If the Salt Lake City Council doesn't buy off on a Housing Development Corporation plan to retire its $2.8 million debt, the city may have to raise taxes and dip into its own budget for up to $3 million, officials said.
At a council meeting Tuesday several council members attacked the plan to erase the red ink with $2.3 million in federal grant money and $900,000 in liquidated development corporation property.One element of the plan is to secure a $1.5 million federal loan paid back with Community Economic Development Grant money over six years to buy the Canterbury Apartments, 1357 N. Morton Dr.
Revenue from the rental units would service the corporation's debts after the federal government debt is paid off in six years. The Housing Development Corporation is a private organization but is overseen by the city because the city shares with it its triple-A bond rating.
But Councilman Alan Hardman said the plan would put the city back in the same "mess" it was in when the corporation was created to build low- and moderate-income housing projects.
"We find ourselves in this giant mess again by becoming landlords," he said, adding that it is not the city's position to compete with other landlords in the area.
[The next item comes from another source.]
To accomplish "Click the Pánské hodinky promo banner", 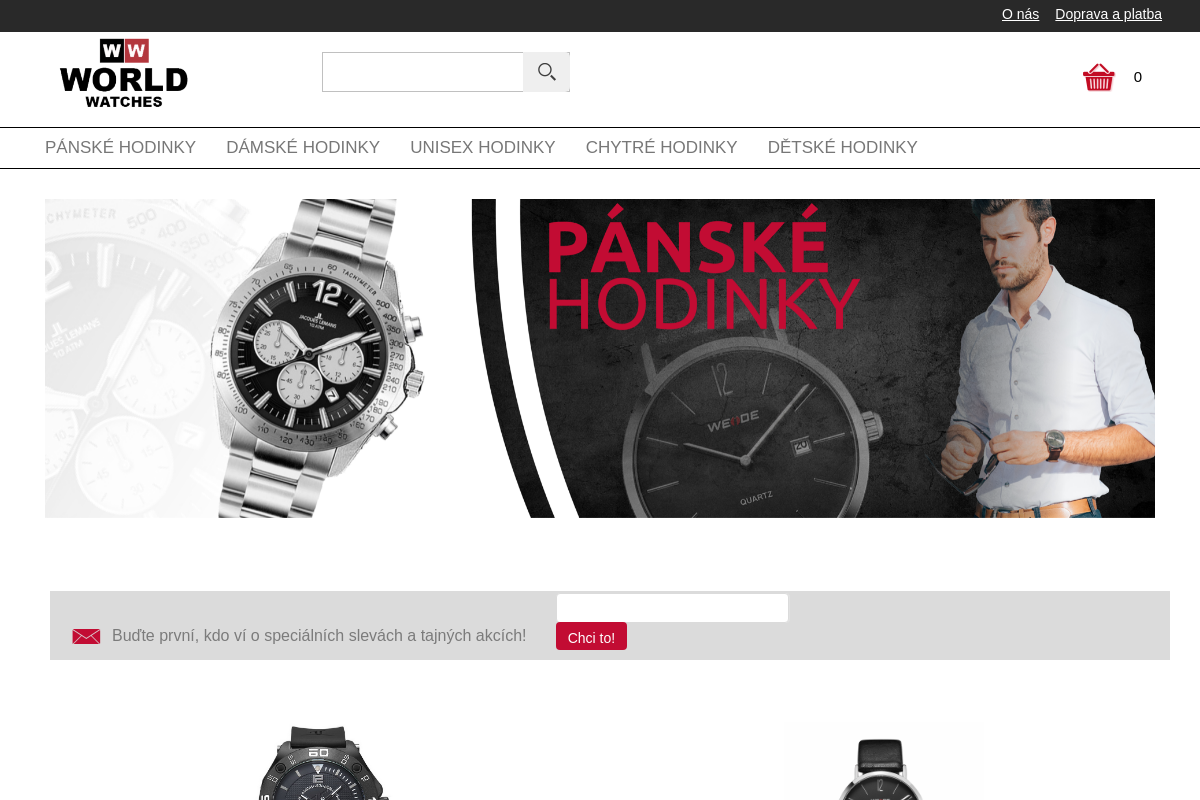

If the council doesn't accept the corporation's plan, to be further discussed at a council meeting Thursday, Capital Planning Director Rosemary Davis said the city's other option is to turn to its general fund.
"This is one alternative, the other is raising taxes," she said. Corporation project manager Dan Franks said it could cost the general fund $2.5 million to $3 million to bail out the corporation.
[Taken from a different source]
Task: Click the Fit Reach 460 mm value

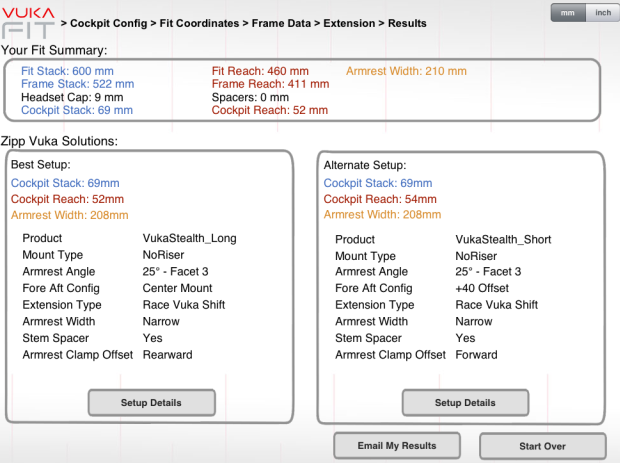Action: [260, 71]
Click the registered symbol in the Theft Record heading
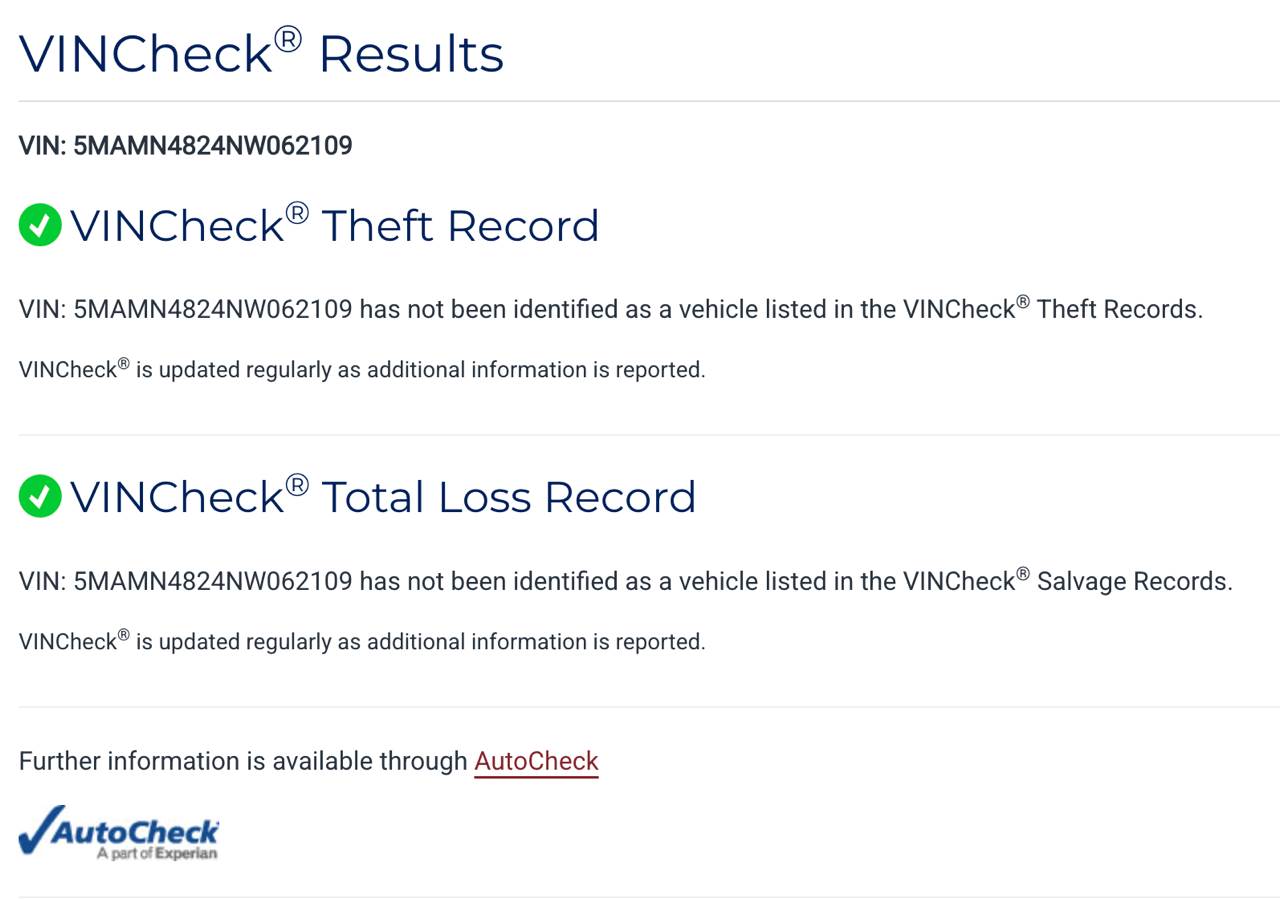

The plan to buy Canterbury Apartments also met with neighborhood opposition.
Subsidized rents would attract low-income families to the apartments, out-competing other landlords in the neighborhood in northwest Salt Lake City, said Jack Ellefsen, who also owns apartments in the area.
"I think it (Canterbury Apartments) is too nice of a project to turn over to low-income families," he said, adding that the private sector "is already meeting the housing needs of the community."
But Franks said Canterbury Apartment dwellers, if the city bought the project, wouldn't receive any federal subsistence.
Part of a proposed deal to buy the apartments involves building a $150,000 park in the area for Canterbury Apartment dwellers and neighbors. The park is "desperately needed" in the area, said Craig Peterson, Development Services director. But Council Chairman Tom Godfrey said, "This is an amenity that I can't see we can afford."
Franks is directing a plan to retire the debt, discovered in August 1987, by buying Canterbury and the Ben Albert Apartments, 130 S. Fifth East, with a combination of federal grant and loan money.
The loan would be repaid in six years with $300,000 yearly payments made from Community Development Block Grant money from the federal government. After repaying the debt, cash flow to service the debt could be generated from rental revenue at the two apartments.
Additionally, $900,000 in liquidated real estate now owned by the corporation would go toward the debt, leaving $500,000 in red ink that Franks said can also be cleared up.